P060 Restoration of occludin and claudin-1 expression in patients with Crohn’s disease receiving anti-TNF treatment.

Tsounis, E.(1);Geramoutsou, C.(2);Aggeletopoulou, I.(1,3);Lourida, T.(1);Pastras, P.(1);Theocharis, G.(1);Diamantopoulou, G.(1);Zolota, V.(4);Assimakopoulos, S.F.(5);Bravou, V.(2);Thomopoulos, K.(1);Triantos, C.(6)*;

(1)University Hospital of Patras, Division of Gastroenterology- Department of Internal Medicine, Patras, Greece;(2)University of Patras, Department of Anatomy-Histology-Embryology- Medical School, Patras, Greece;(3)University of Patras, Division of Hematology- Department of Internal Medicine- Medical School, Patras, Greece;(4)University of Patras, Department of Pathology- Medical School, Patras, Greece;(5)University of Patras, Division of Infectious Diseases- Department of Internal Medicine- Medical School, Patras, Greece;(6)University Hospital of Rio Patras, Department of Gastroenterology, Patras, Greece;


Occludin and claudin-1 are integral components of tight junctions (TJs) that contribute to intestinal barrier integrity. The aim of this study was to prospectively evaluate the expression of occludin and claudin-1 in the intestinal mucosa of patients with Crohn’s disease (CD) undergoing treatment with tumor necrosis factor (TNF) inhibitors.
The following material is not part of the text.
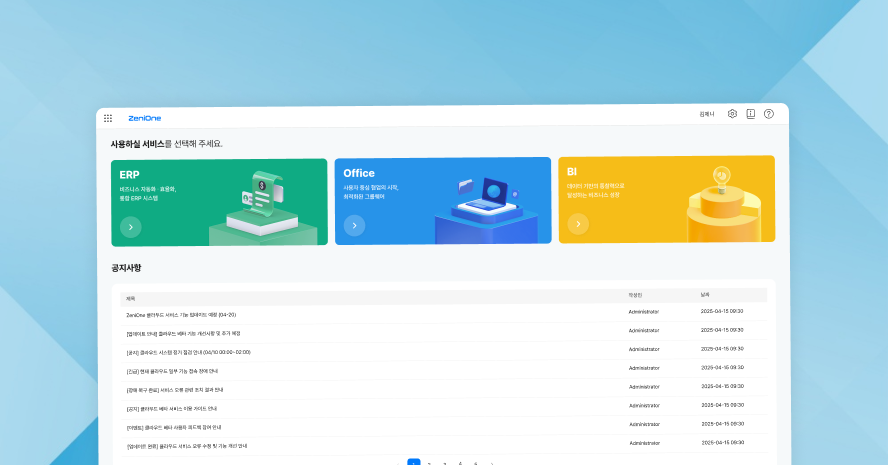This screenshot has width=888, height=465.
Task: Go to page 1 in notice pagination
Action: click(414, 462)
Clinical assessment, laboratory testing, and colonoscopy were performed on all participants prior to receiving anti-TNF therapy. Colonic or ileal biopsies were obtained from the affected intestinal areas. A follow-up exam and colonoscopy were performed at least 6 months after the start of anti-TNF therapy, and paired biopsies were obtained from the initially affected segments. The expression of the TJ proteins was evaluated by immunohistochemistry (IHC).


In this prospective observational study, 21 consecutive patients with active CD [median age 32.5 years (IQR: 18.5-51), 66.7% male] and 10 healthy controls [36 years (IQR: 29-58), 60% male] were enrolled. Patients with CD received treatment with TNF inhibitors (infliximab, adalimumab, and certolizumab: 61.9%, 33.3%, and 4.8%, respectively), according to current guidelines, and a follow-up examination was conducted after a median period of 25 months (IQR: 9.5-66). Before treatment administration, patients with active CD exhibited an increased expression of both occludin [2 (IQR: 1.75-2.75) vs. 1.5 (IQR: 0-1.75); p = 0.032] and claudin-1 [2.5 (IQR: 2-3) vs. 1 (IQR: 0.75-2); p = 0.01] in comparison to healthy controls. In control mucosa, IHC staining for occludin and claudin-1 was weak to moderate, cytoplasmic, and membranous, confined to the surface epithelium, while staining in intestinal crypts was negative. On the other hand, an enhanced expression of both proteins in the enteric crypts and surface epithelium was demonstrated in CD patients upon initial examination. Treatment with TNF inhibitors resulted in a significant reduction of claudin-1 expression (p = 0.018) as well as a notable decline of occludin expression (p = 0.08). Occludin and claudin-1 immunostaining was restricted to the surface epithelium in post-treatment biopsies. In addition, the activity of the disease, as estimated by the Crohn’s Disease Activity Index (r = 0.476; p = 0.014) and C-reactive protein (r = 0.411; p = 0.039), was positively correlated with the expression of claudin-1 in the mucosa.


Active CD is plagued with a disruption of the expression and distribution of claudin-1 and occludin throughout the affected intestinal mucosa. Successful treatment with biological agents induces the restoration of intestinal barrier function, which is associated with an improvement in the patients' clinical condition.